Comment by Troy Brumley

Yeah, but you are in a minority there. Most people need a bit of protection and will complain more loudly (and in more legitimate pain) if the system shoots their applications with unsaved data.

One problem I've had from time to time is that I'm a bit too quick on closing the lid after I've started a shutdown (I don't always sleep my MBP) and so I sometimes end up annoyed when I open the lid and the Mac completes its shutdown :)

For the Rest of us?

[ James Robertson] February 12, 2009 17:13:03.281

Comment by James Robertson

It's not friendly in any way, shape, or form for me to ask a machine to reboot, get up, go off to do something, and come back to find out that it bailed on the reboot because some stupid program had different ideas. It just wastes everyone's time.

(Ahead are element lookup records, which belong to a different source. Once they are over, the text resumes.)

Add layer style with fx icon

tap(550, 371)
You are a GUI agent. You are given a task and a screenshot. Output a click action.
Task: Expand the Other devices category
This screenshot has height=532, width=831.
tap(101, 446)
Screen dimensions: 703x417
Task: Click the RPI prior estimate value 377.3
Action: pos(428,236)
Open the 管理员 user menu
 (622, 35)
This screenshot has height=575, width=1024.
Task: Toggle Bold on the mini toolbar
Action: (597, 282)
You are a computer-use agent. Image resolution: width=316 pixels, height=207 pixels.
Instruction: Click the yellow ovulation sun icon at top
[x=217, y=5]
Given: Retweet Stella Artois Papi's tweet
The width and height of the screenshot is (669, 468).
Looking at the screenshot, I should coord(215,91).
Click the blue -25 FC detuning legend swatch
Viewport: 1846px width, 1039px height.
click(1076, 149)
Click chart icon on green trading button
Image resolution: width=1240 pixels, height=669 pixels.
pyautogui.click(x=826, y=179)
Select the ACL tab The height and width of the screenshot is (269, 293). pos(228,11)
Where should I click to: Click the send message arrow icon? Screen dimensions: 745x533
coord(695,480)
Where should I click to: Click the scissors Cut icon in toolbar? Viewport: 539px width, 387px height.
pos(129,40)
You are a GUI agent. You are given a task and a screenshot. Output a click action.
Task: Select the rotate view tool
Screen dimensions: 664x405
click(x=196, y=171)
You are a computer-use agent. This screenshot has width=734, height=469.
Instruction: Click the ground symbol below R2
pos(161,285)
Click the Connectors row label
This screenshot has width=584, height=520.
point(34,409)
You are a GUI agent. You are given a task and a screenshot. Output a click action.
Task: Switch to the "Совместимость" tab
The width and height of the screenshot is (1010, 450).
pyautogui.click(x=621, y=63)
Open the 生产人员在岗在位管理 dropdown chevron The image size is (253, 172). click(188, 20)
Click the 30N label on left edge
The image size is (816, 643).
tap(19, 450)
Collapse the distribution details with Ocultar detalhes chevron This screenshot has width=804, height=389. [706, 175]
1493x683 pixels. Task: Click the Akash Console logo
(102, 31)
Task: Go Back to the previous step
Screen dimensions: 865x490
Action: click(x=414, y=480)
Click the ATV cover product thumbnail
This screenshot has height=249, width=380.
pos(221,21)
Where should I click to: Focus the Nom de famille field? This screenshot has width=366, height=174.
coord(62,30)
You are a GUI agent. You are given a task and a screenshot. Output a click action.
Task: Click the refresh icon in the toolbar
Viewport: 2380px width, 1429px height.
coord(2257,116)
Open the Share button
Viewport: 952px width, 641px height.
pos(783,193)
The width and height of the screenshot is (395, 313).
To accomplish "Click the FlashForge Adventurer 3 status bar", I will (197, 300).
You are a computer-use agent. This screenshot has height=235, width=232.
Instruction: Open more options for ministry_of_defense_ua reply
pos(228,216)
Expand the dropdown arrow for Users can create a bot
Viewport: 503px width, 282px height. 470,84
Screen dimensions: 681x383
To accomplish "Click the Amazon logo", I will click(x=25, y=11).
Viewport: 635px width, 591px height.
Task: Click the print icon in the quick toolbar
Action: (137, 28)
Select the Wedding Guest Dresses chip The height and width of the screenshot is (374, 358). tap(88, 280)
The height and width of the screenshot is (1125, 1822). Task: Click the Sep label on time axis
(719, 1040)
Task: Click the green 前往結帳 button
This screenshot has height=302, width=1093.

Re: Mac Irritation of the Day

[ Troy Brumley] February 13, 2009 9:04:55.292

Comment by Troy Brumley

The majority of users will side against you. Users complain about protection until it saves their backside.

Two Things

[W^L+] February 13, 2009 11:22:56.063

First, you're right that users should think before they shutdown, but we don't always do so. I agree that it gets irritating, but that kind of thing can save you hours of work. I often have different things open in each of my six desktops. I also sometimes forget something is still in progress before I decide to shut down. I can't even guess how much grief I've avoided because of this feature of all modern desktop operating systems.

Second: sudo init 6 should take care of it. Or sudo init 0 to completely shut down. You have to open a terminal to do this, though. (Works in Linux.)

double standard?

[ Troy Brumley] February 13, 2009 18:26:24.020

Comment by Troy Brumley

I just did a quick test and VisualWorks (VW 7.6 NC) actually cancels the shutdown without giving me a chance to say "go ahead, allow the shutdown." Is that better or worse than Safari's behavior? If so how and why? :)

and another thing

[ Troy Brumley] February 13, 2009 18:31:10.777

Comment by Troy Brumley

I'm feeling a bit like Columbo here. I tried the same test with BF up and I get the VisualWorks canceled shutdown message but BF closes.

Rocks, glass houses, etc. ;)

I'm testing a few other apps on the Mac, but I'm of the school of thought that says protect the user here.

and another thing

[ Troy Brumley] February 13, 2009 18:34:42.625

Comment by Troy Brumley

I'm feeling a bit like Columbo here. I tried the same test with BF up and I get the VisualWorks canceled shutdown message but BF closes.

Rocks, glass houses, etc. ;)

I'm testing a few other apps on the Mac, but I'm of the school of thought that says protect the user here.